Sempre in macchina? Gli italiani iniziano a stufarsi
Dalla ricerca di ECO 2025 emerge un’Italia che vuole meno macchine e più trasporti pubblici
L’Italia continua a dipendere dall’auto, ma c’è sempre più voglia di cambiamento, e qualcosa si muove. L’elettrico si sta facendo strada e l’intermodalità avanza. Quasi tutti (92%) usiamo la macchina almeno una volta a settimana, però la maggioranza (6 italiani su 10) crede che esistano alternative valide e le vuole davvero. Un dato che non segna ancora la fine dell’era dell’auto privata, ma racconta un Paese sempre più pronto a ripensare i propri spostamenti.
È questo uno dei dati principali emersi dall’Indagine sulla mobilità sostenibile in Italia, realizzata dall’Istituto Piepoli per ECO, il Festival della mobilità sostenibile e delle città intelligenti, inaugurato oggi a Roma in occasione della Settimana europea della Mobilità 2025.
Per la prima volta, la ricerca ha anche calcolato un indice sintetico di mobilità sostenibile, che misura comportamenti, abitudini e opinioni: il punteggio è 66 su 100. Un buon punto di partenza per capire come si muovono davvero gli italiani e dove si può fare meglio.
L’auto resiste, ma non è più la preferita
L’auto è ancora centrale nella nostra vita: la maggior parte di noi (77%) la usa per gli spostamenti più frequenti e molti (65%) si considerano dipendenti da lei. Solo due persone su dieci (19%) utilizzano regolarmente i trasporti pubblici.

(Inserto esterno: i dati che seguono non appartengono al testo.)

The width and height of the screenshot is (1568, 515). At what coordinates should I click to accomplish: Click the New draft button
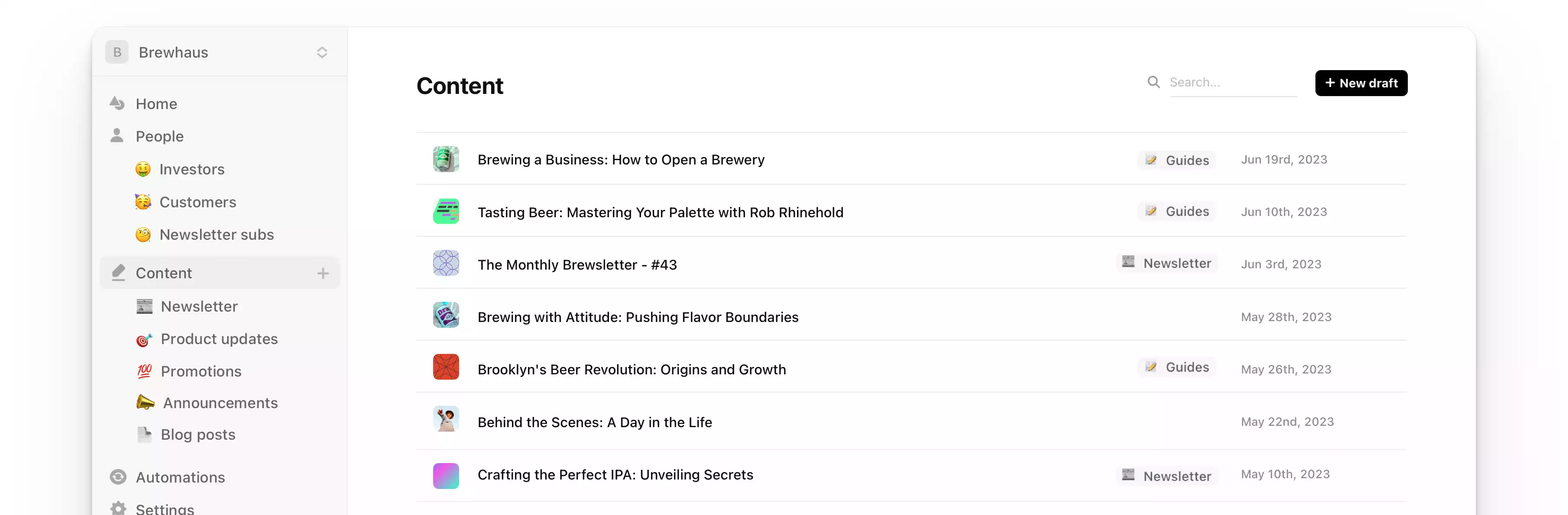click(x=1361, y=83)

Tuttavia, l’idea di una mobilità più varia, condivisa e sostenibile è sempre più concreta. In molte aree del Nord e nei grandi centri urbani si fa strada la convinzione che si possa vivere (bene) anche senza auto. Ancora poco conosciuto, però, il concetto di mobility poverty: solo il 13% degli italiani ha familiarità con l’idea che la mancanza di trasporti pubblici possa diventare una barriera al lavoro, allo studio, alla salute e alle relazioni.
L'Indagine sulla mobilità sostenibile in Italia, realizzata dall’Istituto Piepoli per ECO, il Festival della mobilità sostenibile e delle città intelligenti
L’auto elettrica, da parte sua, fatica a decollare: solo il 10% degli italiani pensa di acquistarne una nei prossimi 12 mesi, mentre quasi 6 su 10 non sono interessati. I motivi principali sono: i prezzi giudicati troppo alti (55%), l’autonomia (che molti pensano sia limitata, 43%) e i dubbi sulle infrastrutture di ricarica (giudicate insufficienti dal 79% degli intervistati).
Riguardo alle tecnologie più avanzate, quasi tutti (85%) hanno sentito parlare di guida autonoma, ma solo un italiano su 3 si fiderebbe a usarla: c’è ancora troppa paura (34%) che questi mezzi siano poco sicuri.
Si ha invece più fiducia nell’Intelligenza Artificiale: il 62% la considera utile per pianificare spostamenti e migliorare la sicurezza, anche se permangono timori legati alla privacy (21%) e alla perdita di posti di lavoro (41%).
Come si costruisce un futuro più sostenibile
Parlando di mezzi pubblici, poco più della metà degli italiani (57%) usa il treno regionale, ma non basta. Perché il trasporto ferroviario diventi davvero competitivo, servono orari meglio coordinati, biglietti integrati e stazioni più accessibili. Oggi solo il 44% ritiene positiva l’integrazione del treno con altri mezzi. C’è voglia di intermodalità, ma le condizioni devono migliorare.
L’85% degli italiani, inoltre, riconosce che il trasporto delle merci ha un impatto sull’ambiente e l’80% lo collega direttamente ai prezzi finali dei prodotti. Non a caso, 7 italiani su 10 indicano il trasporto intermodale ferroviario (gomma + treno) come la soluzione più sostenibile.
Quasi tutti (80%) gli italiani considerano efficace la raccolta differenziata nella propria zona. Tuttavia, sul fronte del riuso e della prevenzione dei rifiuti, il giudizio è critico: il 56% ritiene che non si faccia abbastanza. L’economia circolare, per molti, resta sinonimo di riciclo (42%), mentre il concetto più ampio fatica ancora a imporsi.
C’è poi un messaggio molto chiaro: 9 italiani su 10 vogliono più alberi in città. La riforestazione urbana è vista come una risposta concreta al caldo, all’inquinamento e al benessere quotidiano. Non solo decoro urbano, ma una vera e propria strategia climatica locale.